And then I felt it. Like a wave of peace.
I was free. This person had taken so much from me and I, being me, have always found a way to help. But an offence like stealing shoes in Malawi ain’t okay, even busted up old sneakers. If I had asked, what would it take for me to make you stop abusing my help? My oldest pair of shoes was a good bargain. AND I realised how attached I was to them. Shoes!? Broken shoes, actually sentimental?! Over broken sneakers that offer no support?! I’m emotionally attached to my sneakers? That might make a cute bumper sticker but in reality being attached emotionally to something that you put on your foot isn’t healthy. That’s not grounded.
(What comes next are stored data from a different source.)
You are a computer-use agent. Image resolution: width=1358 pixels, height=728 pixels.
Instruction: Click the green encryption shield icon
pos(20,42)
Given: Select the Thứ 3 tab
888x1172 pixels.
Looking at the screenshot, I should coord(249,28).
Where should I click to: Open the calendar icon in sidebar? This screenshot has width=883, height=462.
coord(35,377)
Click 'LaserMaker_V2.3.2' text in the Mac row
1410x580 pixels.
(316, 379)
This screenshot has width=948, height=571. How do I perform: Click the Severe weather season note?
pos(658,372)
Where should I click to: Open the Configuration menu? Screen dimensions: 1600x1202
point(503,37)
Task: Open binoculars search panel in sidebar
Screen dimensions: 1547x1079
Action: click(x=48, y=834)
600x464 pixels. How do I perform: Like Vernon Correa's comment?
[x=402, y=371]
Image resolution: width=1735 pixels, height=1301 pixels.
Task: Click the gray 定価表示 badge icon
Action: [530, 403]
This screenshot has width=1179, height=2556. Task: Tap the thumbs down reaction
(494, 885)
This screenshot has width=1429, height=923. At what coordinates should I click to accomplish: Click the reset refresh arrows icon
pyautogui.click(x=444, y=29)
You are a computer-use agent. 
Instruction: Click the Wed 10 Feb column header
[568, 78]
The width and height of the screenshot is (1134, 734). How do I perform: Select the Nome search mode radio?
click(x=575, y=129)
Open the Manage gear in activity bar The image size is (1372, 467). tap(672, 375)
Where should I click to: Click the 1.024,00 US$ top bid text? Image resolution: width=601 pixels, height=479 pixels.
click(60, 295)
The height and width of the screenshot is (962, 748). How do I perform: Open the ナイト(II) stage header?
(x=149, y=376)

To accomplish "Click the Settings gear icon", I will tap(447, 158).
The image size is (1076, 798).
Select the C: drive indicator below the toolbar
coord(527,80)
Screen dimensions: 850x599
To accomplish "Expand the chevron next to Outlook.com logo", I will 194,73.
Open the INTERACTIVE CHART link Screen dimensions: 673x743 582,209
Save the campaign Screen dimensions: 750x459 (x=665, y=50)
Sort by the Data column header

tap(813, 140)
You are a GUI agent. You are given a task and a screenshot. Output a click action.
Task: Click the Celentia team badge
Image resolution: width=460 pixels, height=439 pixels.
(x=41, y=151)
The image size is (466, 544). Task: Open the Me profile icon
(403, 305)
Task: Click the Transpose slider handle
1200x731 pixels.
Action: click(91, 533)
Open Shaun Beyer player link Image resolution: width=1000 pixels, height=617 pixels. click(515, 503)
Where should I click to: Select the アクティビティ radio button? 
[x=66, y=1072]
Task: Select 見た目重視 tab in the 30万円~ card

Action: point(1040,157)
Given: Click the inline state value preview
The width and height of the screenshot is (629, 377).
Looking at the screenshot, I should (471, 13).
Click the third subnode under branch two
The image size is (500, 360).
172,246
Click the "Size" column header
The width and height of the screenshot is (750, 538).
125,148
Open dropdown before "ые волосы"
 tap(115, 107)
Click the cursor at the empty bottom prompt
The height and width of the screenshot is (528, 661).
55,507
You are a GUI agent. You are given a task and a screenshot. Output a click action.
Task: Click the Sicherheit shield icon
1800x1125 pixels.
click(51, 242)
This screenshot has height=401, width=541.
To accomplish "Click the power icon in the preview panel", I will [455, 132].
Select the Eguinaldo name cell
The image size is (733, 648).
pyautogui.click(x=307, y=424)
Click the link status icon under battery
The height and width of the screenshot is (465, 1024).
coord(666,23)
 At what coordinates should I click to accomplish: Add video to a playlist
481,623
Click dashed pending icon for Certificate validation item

I know I’m gonna get letters now telling me that you have the same sneakers from 20 years ago and you love them and that’s okay…. hard pill to swallow I know, losing a person is worth being emotional, losing old nasty sneakers is not. Trust me I understand it’s about the miles you put into em, I get it, I’m in recovery form the same addiction. No judgment. But if you want it, I give you the opportunity to also free yourself from your antique shoe collection. Be free! Get rid of em! Honestly, I feel so much better after working through my old sneaker issues.
So, now I get to go shoe shopping in Muzuzu. I have big ol feet so it’s tricky here in Malawi, but I have confidence that God is lining it up now, because I learned my lesson.